Deminers to get training in China

Pav Suy / Khmer Times No Comments Share:
A deminer works to unearth a landmine. CMAC

The Cambodian Mine Action Authority is going to dispatch 40 of its demining staff to China to receive training next month as part of China’s commitment in supporting mine clearance.

Ly Thuch, vice president of the Cambodian Mine Action and Victim Assistance Authority, said the training will help the deminers improve their work in clearing farmlands.

“The trainees are in charge of examining and controlling land clearance work, so they will go and learn skills in China,” he said. “They will be able to improve their ability to demine the land to make way for our people to do farming.”

China has offered training twice before. CMAC

“China offered this training to our staff, and also provided us with equipment for demining,” he added. “There are 40 staff going for the training this time and it will last six weeks in Nanjing province. This is the third time that we sent our staff to get training in China.”

He said that China has relentlessly engaged in demining Cambodia, which is ridden with unexploded ordnances due to the civil war.

“China has been actively demining Cambodia through such training and equipment donations,” he said. “We would like to thank them for helping us.”

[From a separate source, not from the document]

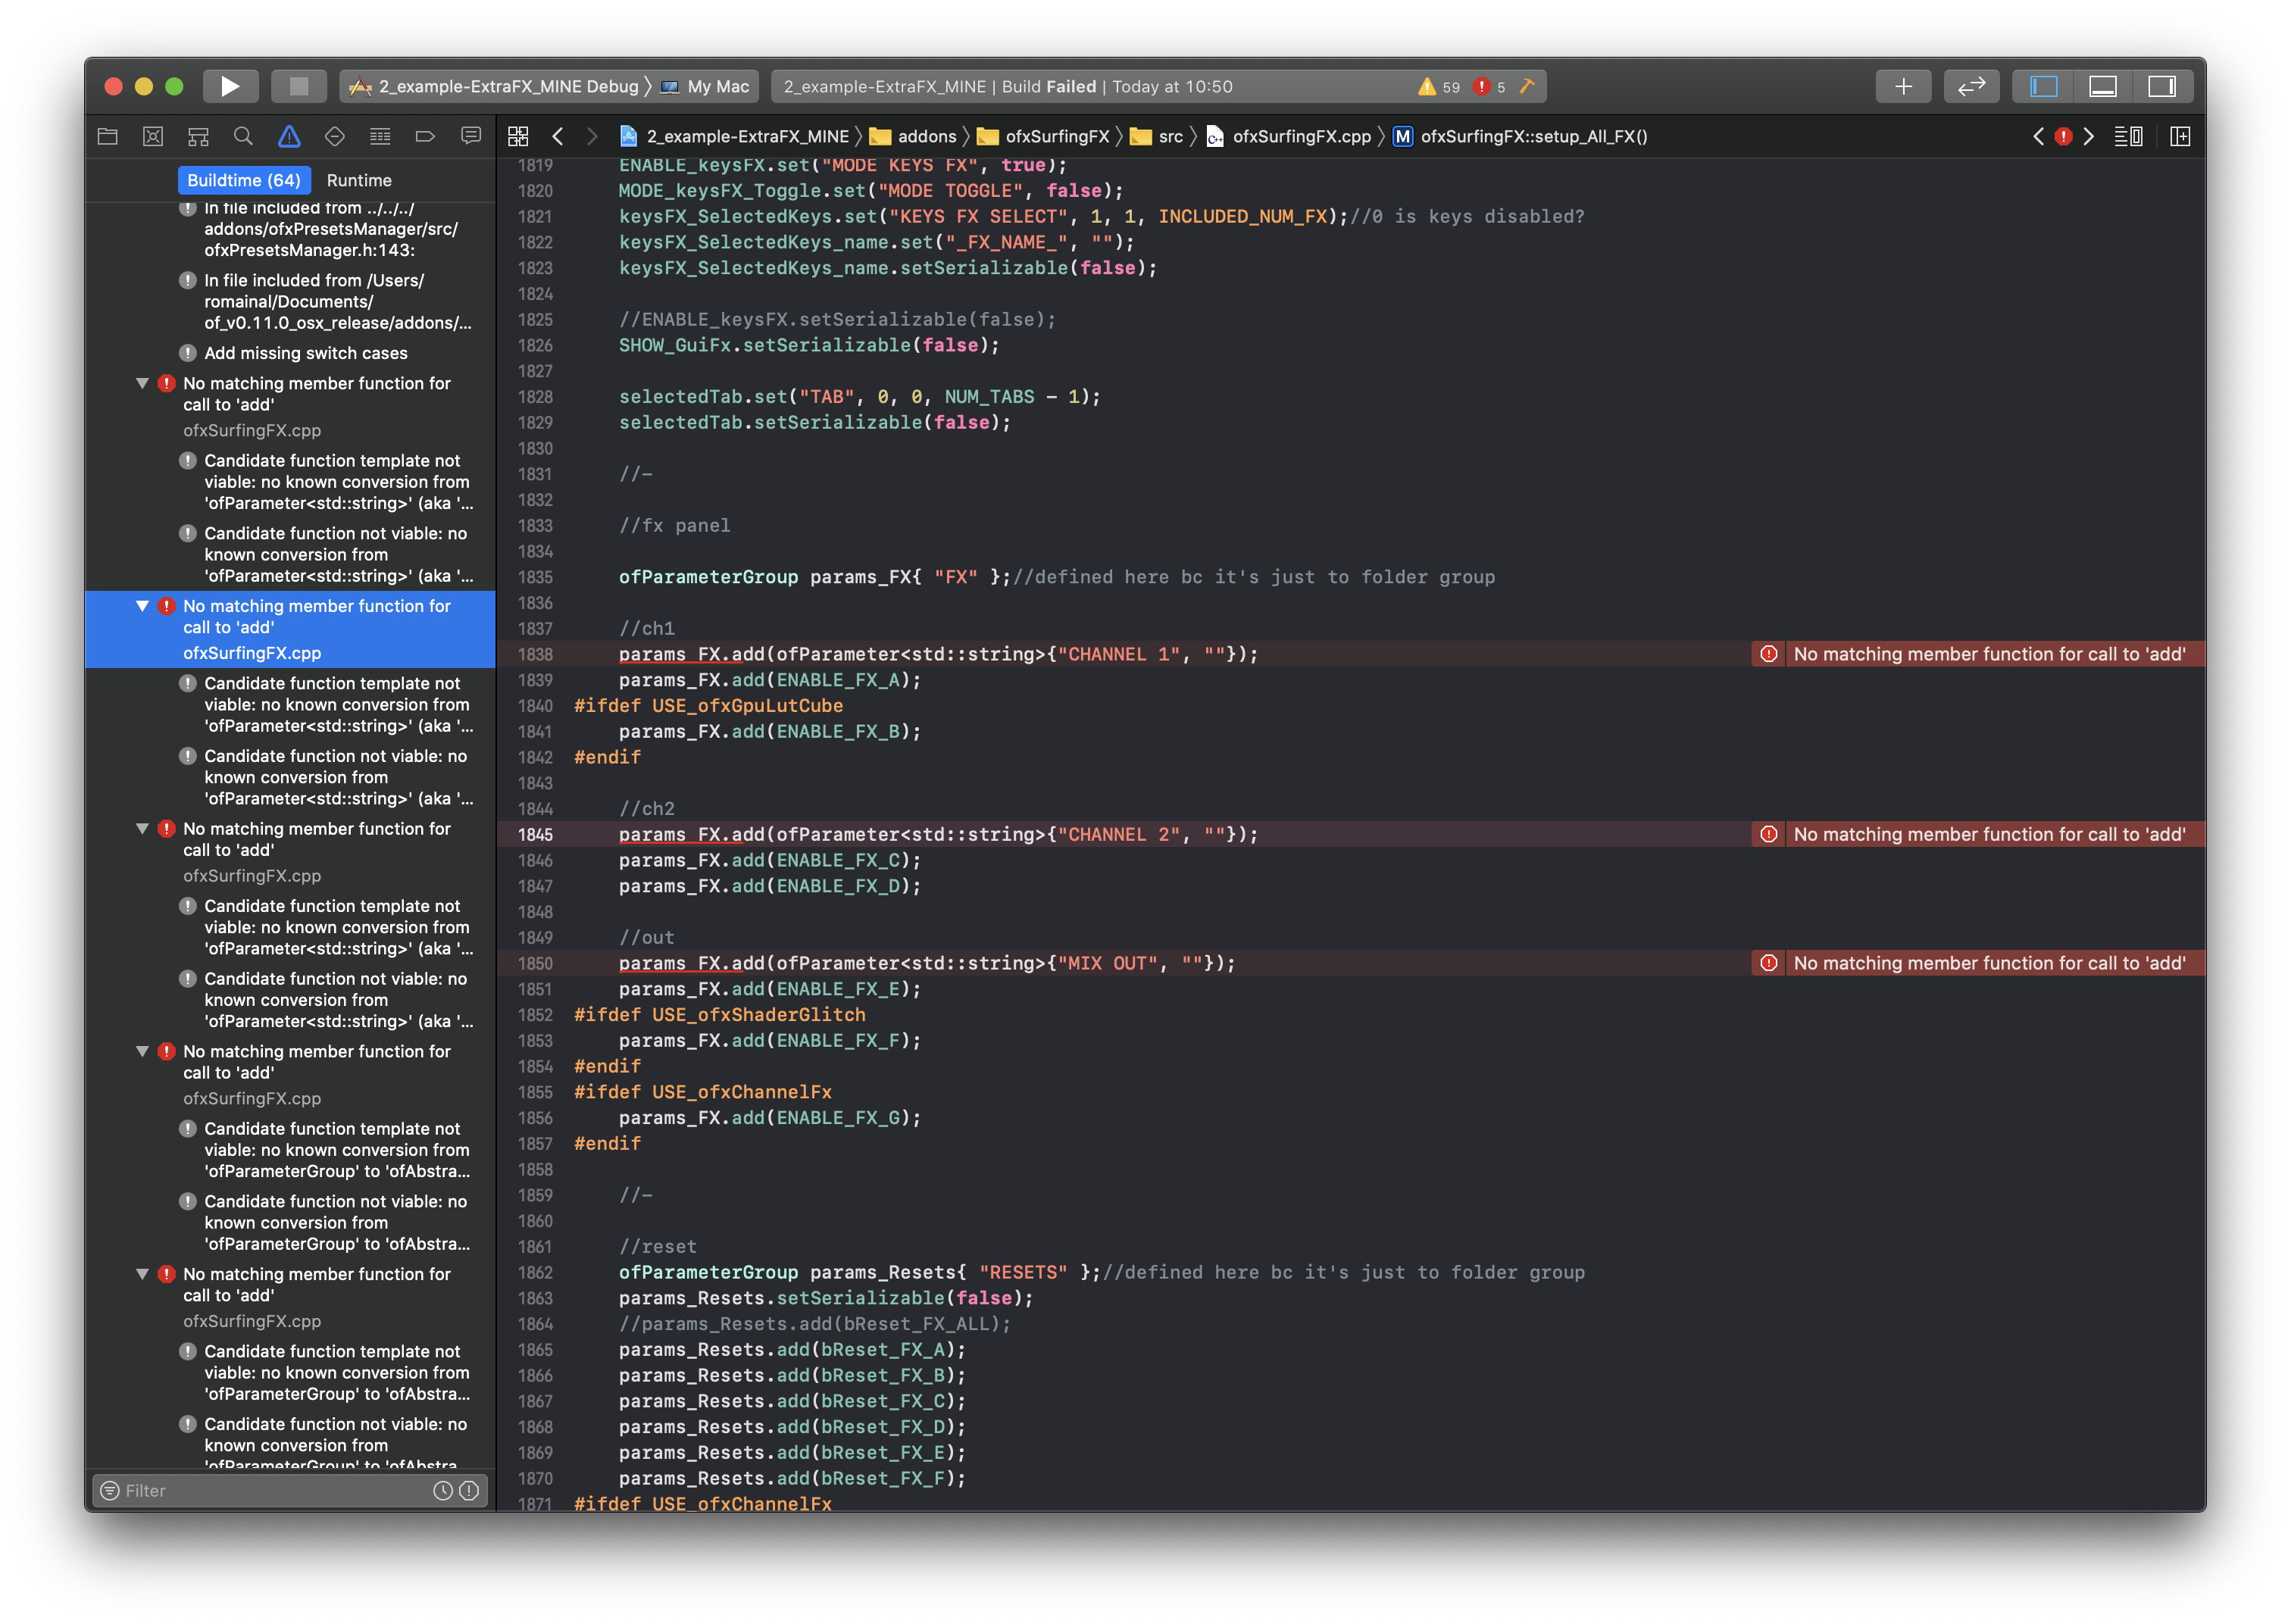2291x1624 pixels.
Task: Select the Buildtime (64) tab
Action: (243, 180)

Meanwhile, the Akira Museum in Siem Reap’s Banteay Srey district caught fire on Monday afternoon after an explosion in a room storing unexploded ordnance, according to a Cambodian Mine Action Centre official.

Mean Ratha, a CMAC official based in Siem Reap, said that no one was injured in the incident, but the room was almost completely destroyed.

“It happened at around 1pm,” he said. “There was no one injured in the explosion. According to our conclusion, the explosion of the ordnance was caused by the explosion of a bottle of mosquito spray which overheated inside the room.”

“Obviously when we went and checked the room which was almost completely destroyed with the door and windows blown off, we saw two mosquito spray bottles and it is impossible that it was caused by the electricity because there were no electric wires there,” he added.

“The bottle explosion spread to the powder inside the room, causing the ordnances to explode and start a fire. It was lucky that the firefighters took prompt action to put out the fire using two trucks, otherwise the hundreds of small ordnance, mostly grenade bombs, would have exploded even more.”